Center for American Progress

A New Threat to DACA Could Cost States Billions of Dollars

A New Threat to DACA Could Cost States Billions of Dollars

A new threat to DACA could cost the federal government $460.3 billion in lost GDP over the next decade and individual states billions of dollars in lost GDP annually.

In this June 15, 2012 photo, undocumented immigrants who live in Maryland, hold signs saying
In this June 15, 2012 photo, undocumented immigrants who live in Maryland, hold signs saying "Thank You President Obama" in Washington, D.C. (AP/Jacquelyn Martin)

Over the course of its five-year history, Deferred Action for Childhood Arrivals (DACA), has changed the lives of nearly 800,000 young people who have lived in the United States since their childhood. By providing the opportunity for individuals to come forward, pass rigorous background checks, and obtain permission to live and work in the United States lawfully, DACA has helped its recipients achieve milestones typically associated with the American dream, such as pursuing higher education, earning better wages to support their families, and buying homes. Nearly 8 in 10 voters support allowing DREAMers to remain permanently in the country, including almost three-quarters of Trump voters, and only 14 percent believe they should be forced to leave.

But despite the benefits of the popular program, DACA is now facing a dangerous new attack. In late June, officials from 10 states led by Texas Attorney General Ken Paxton issued an ultimatum to the Trump administration and Attorney General Jeff Sessions: End the DACA program by September 5 or face a lawsuit in front of the same federal judge who halted a separate initiative that would have provided similar temporary protections to the parents of U.S. citizens and lawful permanent residents.
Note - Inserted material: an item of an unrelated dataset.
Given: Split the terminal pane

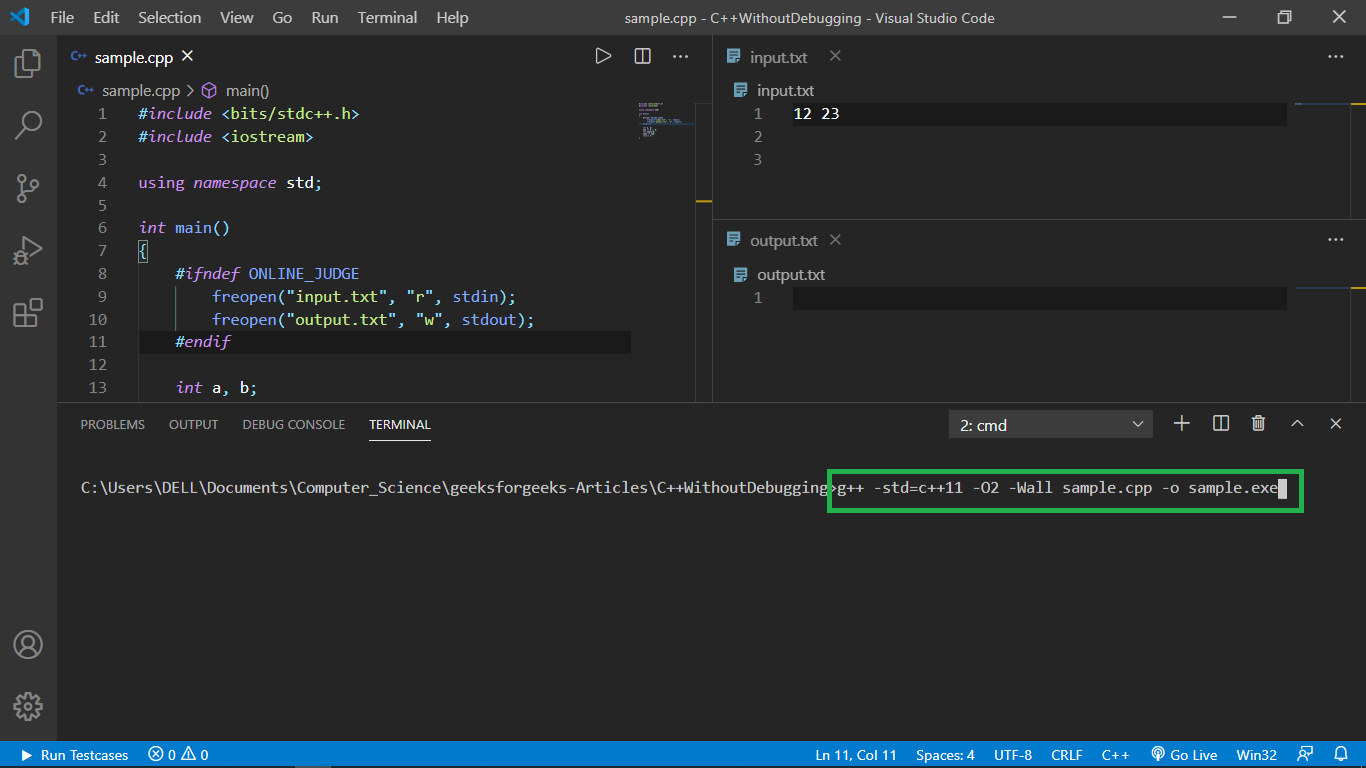Looking at the screenshot, I should click(1220, 424).
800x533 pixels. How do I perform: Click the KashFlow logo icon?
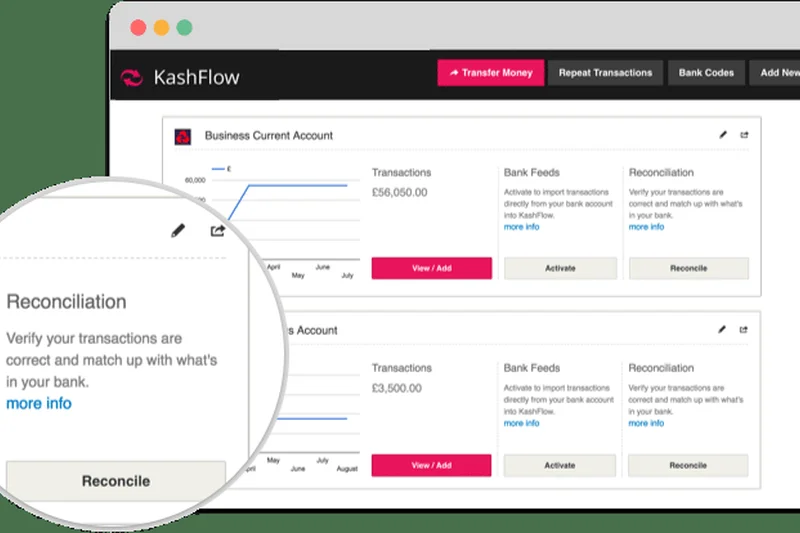tap(132, 77)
If DACA ends—whether because the administration accedes to the demands of DACA opponents or the initiative is enjoined by a federal court—hundreds of thousands of young people will be forced out of the workforce, upending their lives and the lives of their families, creating tremendous disruption for businesses, and sending shockwaves through the economies of most states.
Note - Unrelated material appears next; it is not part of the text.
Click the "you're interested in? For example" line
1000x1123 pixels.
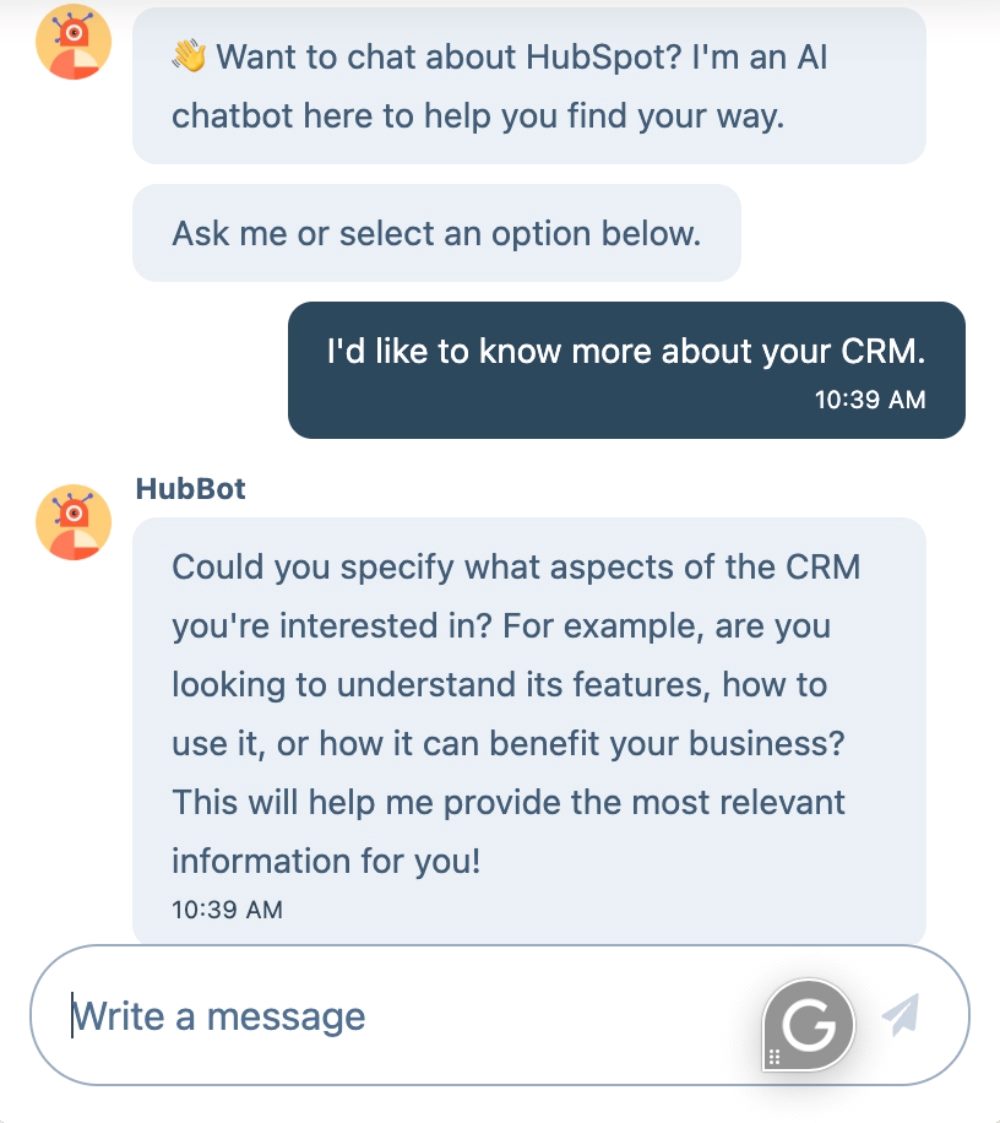[x=501, y=626]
According to the U.S. Citizenship and Immigration Services (USCIS), 787,580 people received DACA through March 2017. The data presented in this column update previous columns from November 2016 and January 2017, accounting for the additional DACA applicants that were approved since their publications.

Using data from two Center for American Progress publications—a report that estimates the gross domestic product (GDP) declines that would accompany removing all unauthorized workers from the country and a survey that estimates the share of DACA recipients who are employed—CAP estimates that ending DACA would result in a loss of $460.3 billion from the national GDP over the next decade. Ending DACA would remove an estimated 685,000 workers from the nation’s economy.

Altogether, the 10 states demanding that the Trump administration end DACA—Alabama, Arkansas, Idaho, Kansas, Louisiana, Nebraska, Tennessee, Texas, South Carolina, and West Virginia—stand to lose more than $8 billion annually in state GDP if they get their wish.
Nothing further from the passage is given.